Datum uitspraak: 21 februari 2019
Centrale Raad van Beroep
Meervoudige kamer
Uitspraak op het hoger beroep tegen de uitspraak van de rechtbank Midden-Nederland van
2 november 2016, 16/1026 (aangevallen uitspraak) en uitspraak op het verzoek om veroordeling tot vergoeding van schade
Partijen:
[Appellant] te [woonplaats] (appellant)
de Raad van bestuur van het Uitvoeringsinstituut werknemersverzekeringen (Uwv)
PROCESVERLOOP
Namens appellant heeft mr. J.H.F. de Jong, advocaat, hoger beroep ingesteld.
Het Uwv heeft een verweerschrift ingediend.
Het onderzoek ter zitting heeft plaatsgevonden op 10 januari 2019. Appellant is niet verschenen. Het Uwv heeft zich laten vertegenwoordigen door mr. M.J. van Steenwijk.

OVERWEGINGEN

1.1.
Appellant, geboren op [geboortedag] 1993, heeft tot begin 2015 MBO-onderwijs gevolgd. Met een door het Uwv op 22 juni 2015 ontvangen formulier heeft appellant een aanvraag ingediend om uitkering op grond van de Wet arbeidsongeschiktheidsvoorziening jonggehandicapten (Wajong). Bij de aanvraag is gevoegd een rapport van 27 mei 2015 van M.J.E. van Kempen, gezondheidszorgpsycholoog, betreffende een psychologisch onderzoek Pro Justitia (Pro Justitia). Bij besluit van 30 juli 2015 heeft het Uwv de aanvraag afgewezen, omdat appellant niet aan de voorwaarden voldoet. Dit besluit is gebaseerd op een verzekeringsgeneeskundig en arbeidskundig onderzoek. De conclusie uit deze onderzoeken luidt dat appellant over arbeidsvermogen beschikt.
1.2.
Bij besluit van 7 januari 2016 (bestreden besluit) heeft het Uwv het door appellant tegen het besluit van 30 juli 2015 gemaakte bezwaar ongegrond verklaard. Daaraan liggen ten grondslag een rapport van een verzekeringsarts bezwaar en beroep van het Uwv en van een arbeidsdeskundige bezwaar en beroep van het Uwv. In deze rapporten is geconcludeerd dat er geen reden is af te wijken van de conclusies van de verzekeringsarts en de arbeidsdeskundige.

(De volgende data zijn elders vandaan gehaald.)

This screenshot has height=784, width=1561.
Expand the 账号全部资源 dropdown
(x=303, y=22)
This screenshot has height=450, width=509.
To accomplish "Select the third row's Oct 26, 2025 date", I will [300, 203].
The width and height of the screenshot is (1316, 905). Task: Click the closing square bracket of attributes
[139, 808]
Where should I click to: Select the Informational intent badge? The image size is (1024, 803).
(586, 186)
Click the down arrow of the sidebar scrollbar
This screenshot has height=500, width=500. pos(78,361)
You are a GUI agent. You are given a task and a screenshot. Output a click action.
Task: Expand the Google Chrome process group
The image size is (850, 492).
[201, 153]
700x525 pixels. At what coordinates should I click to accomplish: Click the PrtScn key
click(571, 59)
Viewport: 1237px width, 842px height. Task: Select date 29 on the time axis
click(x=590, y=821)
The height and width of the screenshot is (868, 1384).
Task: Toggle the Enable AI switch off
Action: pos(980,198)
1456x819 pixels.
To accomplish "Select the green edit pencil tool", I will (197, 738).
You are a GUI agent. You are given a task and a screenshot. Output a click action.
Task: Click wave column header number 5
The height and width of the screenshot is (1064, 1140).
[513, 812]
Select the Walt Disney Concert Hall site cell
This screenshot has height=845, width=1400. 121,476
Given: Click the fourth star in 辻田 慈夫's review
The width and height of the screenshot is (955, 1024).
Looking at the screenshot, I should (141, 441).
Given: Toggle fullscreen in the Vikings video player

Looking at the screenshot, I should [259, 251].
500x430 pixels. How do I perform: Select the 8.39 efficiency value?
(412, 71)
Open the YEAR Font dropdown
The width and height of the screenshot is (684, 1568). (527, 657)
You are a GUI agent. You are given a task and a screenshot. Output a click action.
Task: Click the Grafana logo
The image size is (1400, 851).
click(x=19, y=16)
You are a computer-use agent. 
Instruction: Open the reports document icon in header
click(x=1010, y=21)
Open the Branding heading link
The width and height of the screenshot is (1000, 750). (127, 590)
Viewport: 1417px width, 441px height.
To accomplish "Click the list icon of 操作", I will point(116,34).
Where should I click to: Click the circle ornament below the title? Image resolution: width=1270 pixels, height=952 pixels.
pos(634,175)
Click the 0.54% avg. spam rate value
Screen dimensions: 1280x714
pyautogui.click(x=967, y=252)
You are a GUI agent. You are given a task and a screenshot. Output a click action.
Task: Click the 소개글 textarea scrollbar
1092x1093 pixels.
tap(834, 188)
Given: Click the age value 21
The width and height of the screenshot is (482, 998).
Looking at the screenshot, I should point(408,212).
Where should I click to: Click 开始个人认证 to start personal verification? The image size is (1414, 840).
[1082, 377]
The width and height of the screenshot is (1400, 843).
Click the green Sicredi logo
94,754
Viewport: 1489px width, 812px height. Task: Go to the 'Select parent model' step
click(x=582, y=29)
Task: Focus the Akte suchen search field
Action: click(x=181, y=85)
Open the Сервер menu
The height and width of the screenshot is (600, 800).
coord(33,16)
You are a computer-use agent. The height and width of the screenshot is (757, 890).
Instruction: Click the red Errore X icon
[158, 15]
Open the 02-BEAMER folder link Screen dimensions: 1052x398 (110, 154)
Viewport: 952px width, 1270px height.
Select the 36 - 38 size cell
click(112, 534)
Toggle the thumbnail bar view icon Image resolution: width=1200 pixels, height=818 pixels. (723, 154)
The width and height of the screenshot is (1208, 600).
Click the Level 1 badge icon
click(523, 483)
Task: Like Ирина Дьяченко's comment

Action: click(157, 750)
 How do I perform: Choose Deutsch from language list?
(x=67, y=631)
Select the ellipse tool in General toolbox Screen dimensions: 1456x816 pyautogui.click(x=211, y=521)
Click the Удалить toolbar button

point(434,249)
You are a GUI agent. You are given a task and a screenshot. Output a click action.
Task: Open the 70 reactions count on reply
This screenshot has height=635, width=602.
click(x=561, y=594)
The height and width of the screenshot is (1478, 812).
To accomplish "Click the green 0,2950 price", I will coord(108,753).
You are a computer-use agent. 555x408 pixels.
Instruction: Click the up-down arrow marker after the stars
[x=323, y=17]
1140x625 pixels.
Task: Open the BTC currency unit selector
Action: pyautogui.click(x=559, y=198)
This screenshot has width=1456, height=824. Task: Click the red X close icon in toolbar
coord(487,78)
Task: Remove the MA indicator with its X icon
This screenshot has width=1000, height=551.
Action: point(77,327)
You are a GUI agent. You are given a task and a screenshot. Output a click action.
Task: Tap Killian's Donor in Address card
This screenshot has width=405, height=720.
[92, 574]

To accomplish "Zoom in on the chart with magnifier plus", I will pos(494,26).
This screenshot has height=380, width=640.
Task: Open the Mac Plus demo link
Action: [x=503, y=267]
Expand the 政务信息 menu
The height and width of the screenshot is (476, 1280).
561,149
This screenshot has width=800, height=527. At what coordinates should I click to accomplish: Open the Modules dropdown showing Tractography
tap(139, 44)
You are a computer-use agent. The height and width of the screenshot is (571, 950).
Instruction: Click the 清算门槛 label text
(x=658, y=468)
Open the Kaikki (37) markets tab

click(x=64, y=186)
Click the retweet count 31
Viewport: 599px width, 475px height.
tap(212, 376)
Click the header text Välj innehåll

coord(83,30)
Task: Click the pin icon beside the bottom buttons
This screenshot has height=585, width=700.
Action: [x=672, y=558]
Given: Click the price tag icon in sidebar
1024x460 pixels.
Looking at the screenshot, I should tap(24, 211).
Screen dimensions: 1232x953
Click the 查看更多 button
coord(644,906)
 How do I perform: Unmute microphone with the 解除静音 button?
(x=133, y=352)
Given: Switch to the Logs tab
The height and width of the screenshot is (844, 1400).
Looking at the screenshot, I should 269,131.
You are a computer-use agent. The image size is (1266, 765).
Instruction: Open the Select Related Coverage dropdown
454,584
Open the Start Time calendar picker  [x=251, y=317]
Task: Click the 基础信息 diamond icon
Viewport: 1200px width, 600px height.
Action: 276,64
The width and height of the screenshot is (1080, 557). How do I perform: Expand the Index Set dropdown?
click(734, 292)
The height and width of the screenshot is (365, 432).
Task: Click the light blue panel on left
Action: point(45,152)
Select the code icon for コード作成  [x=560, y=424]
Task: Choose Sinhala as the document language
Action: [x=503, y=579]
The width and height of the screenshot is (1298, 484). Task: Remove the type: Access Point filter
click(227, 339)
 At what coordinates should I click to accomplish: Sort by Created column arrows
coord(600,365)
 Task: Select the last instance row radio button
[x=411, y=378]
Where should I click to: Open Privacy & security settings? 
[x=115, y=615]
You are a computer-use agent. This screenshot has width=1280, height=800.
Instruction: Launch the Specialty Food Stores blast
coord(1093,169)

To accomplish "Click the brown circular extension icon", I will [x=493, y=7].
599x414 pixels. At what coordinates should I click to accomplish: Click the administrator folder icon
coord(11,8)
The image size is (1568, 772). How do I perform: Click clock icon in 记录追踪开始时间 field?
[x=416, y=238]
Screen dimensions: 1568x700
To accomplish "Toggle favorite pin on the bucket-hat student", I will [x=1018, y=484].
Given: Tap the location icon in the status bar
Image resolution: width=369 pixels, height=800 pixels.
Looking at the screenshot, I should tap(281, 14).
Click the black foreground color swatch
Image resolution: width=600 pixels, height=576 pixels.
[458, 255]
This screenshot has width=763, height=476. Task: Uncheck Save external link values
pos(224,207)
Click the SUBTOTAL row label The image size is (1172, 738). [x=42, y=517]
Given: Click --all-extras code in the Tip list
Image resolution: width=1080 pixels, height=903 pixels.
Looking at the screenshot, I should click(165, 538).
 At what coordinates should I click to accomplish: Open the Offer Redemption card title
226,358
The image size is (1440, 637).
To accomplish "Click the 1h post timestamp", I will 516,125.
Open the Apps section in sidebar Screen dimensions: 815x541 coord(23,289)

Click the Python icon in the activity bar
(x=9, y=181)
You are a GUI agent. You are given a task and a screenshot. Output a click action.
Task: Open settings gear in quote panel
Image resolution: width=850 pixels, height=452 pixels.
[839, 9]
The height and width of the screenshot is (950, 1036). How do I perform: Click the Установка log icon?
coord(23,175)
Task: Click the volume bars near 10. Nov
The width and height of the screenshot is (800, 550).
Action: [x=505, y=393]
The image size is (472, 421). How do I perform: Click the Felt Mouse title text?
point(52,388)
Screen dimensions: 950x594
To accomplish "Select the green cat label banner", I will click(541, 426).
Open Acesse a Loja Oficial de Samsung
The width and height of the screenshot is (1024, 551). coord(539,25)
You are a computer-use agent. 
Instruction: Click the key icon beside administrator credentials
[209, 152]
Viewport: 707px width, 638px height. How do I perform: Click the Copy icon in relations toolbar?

2. Bij de aangevallen uitspraak heeft de rechtbank het beroep van appellant tegen het bestreden besluit ongegrond verklaard. Naar het oordeel van de rechtbank heeft de verzekeringsarts bezwaar en beroep toereikend gemotiveerd dat appellant op en na zijn achttiende levensjaar minimaal vier uur per dag belastbaar was en dat hij ten minste één uur aaneengesloten kon werken. Appellant heeft niet met medische stukken onderbouwd dat zijn vermoeidheidsklachten medisch objectiveerbaar zijn. Verder blijkt uit de door appellant in beroep overgelegde stageverslagen niet dat hij niet over arbeidsvermogen zou beschikken. Het Uwv heeft terecht geconcludeerd dat appellant over arbeidsvermogen beschikt, omdat hij voldoet aan de daarvoor in het Schattingsbesluit arbeidsongeschiktheidswetten (Schattingsbesluit) gestelde criteria. Het Uwv heeft terecht geweigerd appellant een Wajong-uitkering te verlenen.
3.1.
Appellant heeft in hoger beroep zijn standpunt gehandhaafd dat hij geen arbeidsvermogen heeft. Ten gevolge van de bij hem gediagnosticeerde pervasieve ontwikkelingsstoornis NAO heeft hij concentratieproblemen. Als gevolg van zijn concentratieproblemen is hij overgestapt op speciaal onderwijs. Anders dan de rechtbank heeft geoordeeld komt uit de overgelegde stageverslagen het beeld naar voren dat hij feitelijk niet in staat is werkzaamheden af te ronden. Met name is hij niet in staat om ten minste vier uur per dag te werken.
3.2.
Het Uwv heeft verzocht de aangevallen uitspraak te bevestigen.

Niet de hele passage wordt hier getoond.